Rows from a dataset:
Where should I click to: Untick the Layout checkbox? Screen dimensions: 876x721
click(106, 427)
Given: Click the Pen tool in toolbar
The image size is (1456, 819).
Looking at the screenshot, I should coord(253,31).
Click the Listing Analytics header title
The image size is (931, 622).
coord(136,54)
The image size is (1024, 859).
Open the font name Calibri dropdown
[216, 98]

* * *

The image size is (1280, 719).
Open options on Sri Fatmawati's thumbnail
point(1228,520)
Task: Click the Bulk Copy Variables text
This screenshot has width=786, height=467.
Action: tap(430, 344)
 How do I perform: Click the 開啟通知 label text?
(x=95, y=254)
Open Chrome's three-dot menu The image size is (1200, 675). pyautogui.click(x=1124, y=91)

(WRITTEN REQUEST): Pick out every line of the data above that contains the word "should", and copy each one in full.

(SOLUTION FOR THIS TASK):
Where should I click to: Untick the Layout checkbox? Screen dimensions: 876x721
Looking at the screenshot, I should coord(253,31).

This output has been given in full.